The white man laughed. “You insufferable English,” he said. “The empire’s still alive for you, isn’t it? You only need to close your eyes.”

Now a soldier came running up the beach from the direction the white couple had come. He was panting. He wore olive-green trousers and a light gray vest dark with sweat. He had military boots on, and they were heavy with damp sand. He had a rifle slung on his back, and the barrel was swinging at the sky.

“Oh for fuck’s sake,” the white man said. “Here comes that doofus of a guard again.”

“He’s only doing his job.”

“Yeah, but can’t they let us do our own thing even for one minute?”

“Oh, relax. The holiday was free, remember? We were never going to have it all our own way.”

The guard came level with the white couple and he stopped. He was coughing. He had his hands on his knees.

“Please, mister, missus,” he said. “Sorry please to come back to hotel compound.”

“But why?” the white woman said. “We were just going for a walk along the beach.”

“It is not safe missus,” the guard said. “Not safe for you and mister. Sorry boss.”

“But why?” said the white man. “What is actually the problem?”

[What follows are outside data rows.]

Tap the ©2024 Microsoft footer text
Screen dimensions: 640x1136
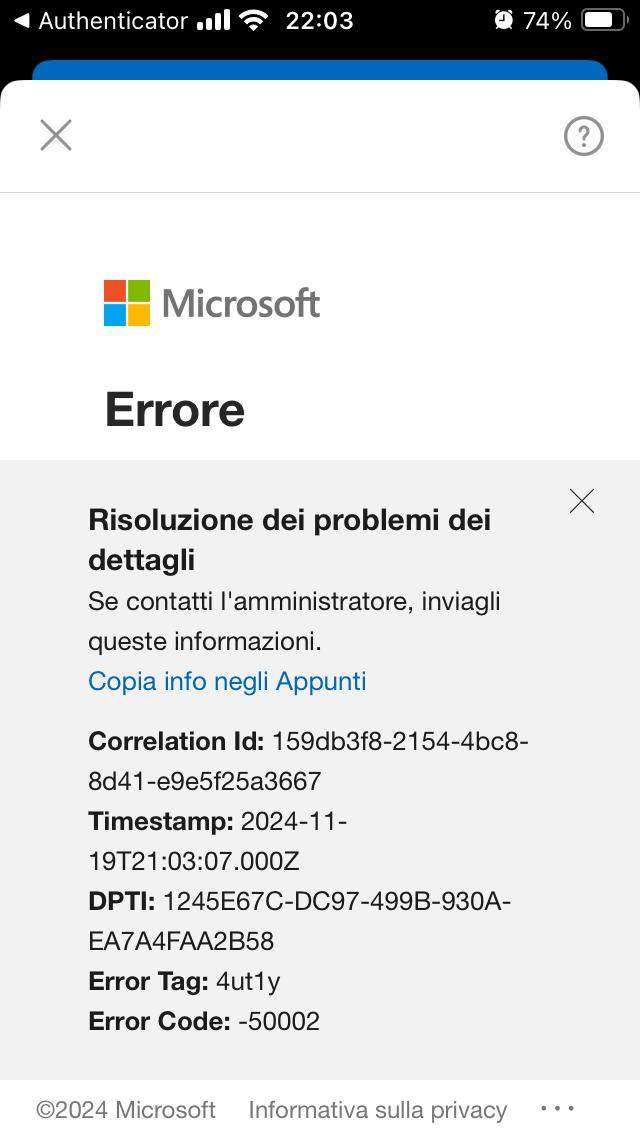[x=126, y=1110]
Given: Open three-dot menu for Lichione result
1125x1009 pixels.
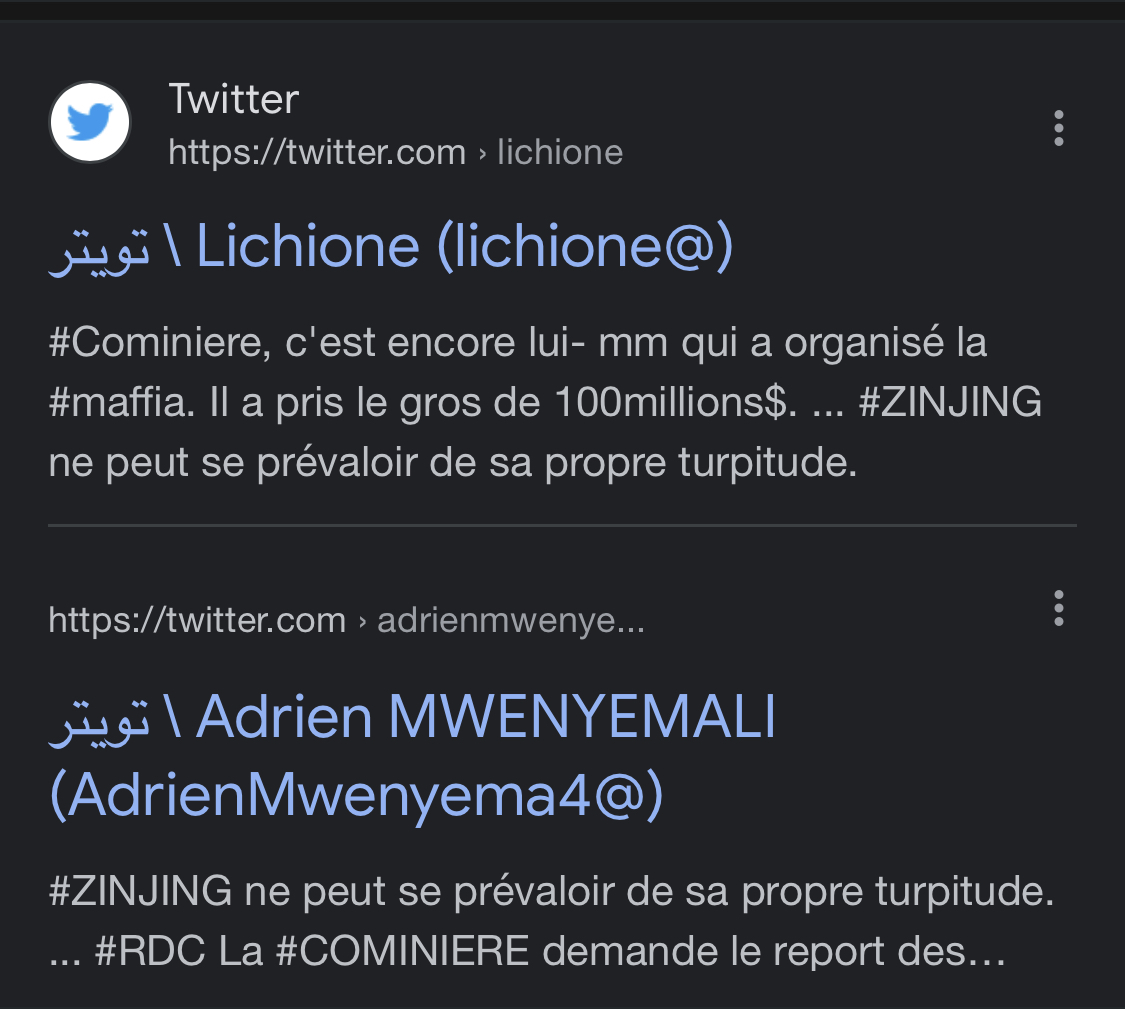Looking at the screenshot, I should pyautogui.click(x=1058, y=128).
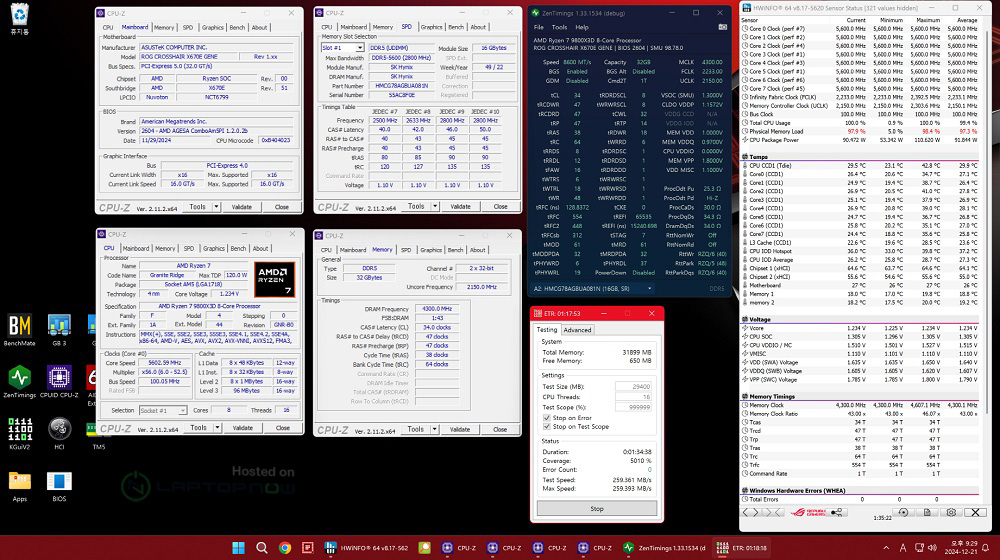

“No problem,” said the guard. “Here is very good place. Very good. But all tourist must stay please in hotel compound.”

Unseen in the jungle, the dogs were barking louder now. The sisters could hear the shouts of the men running with them. Kindness was trembling. The two sisters held each other. Now one of the dogs howled and the others joined in. In the hiding place there was a splashing on the dry leaves and a smell of urine-the reality of Kindness’s fear. Little Bee looked into her eyes. It didn’t look as if her sister was even seeing her.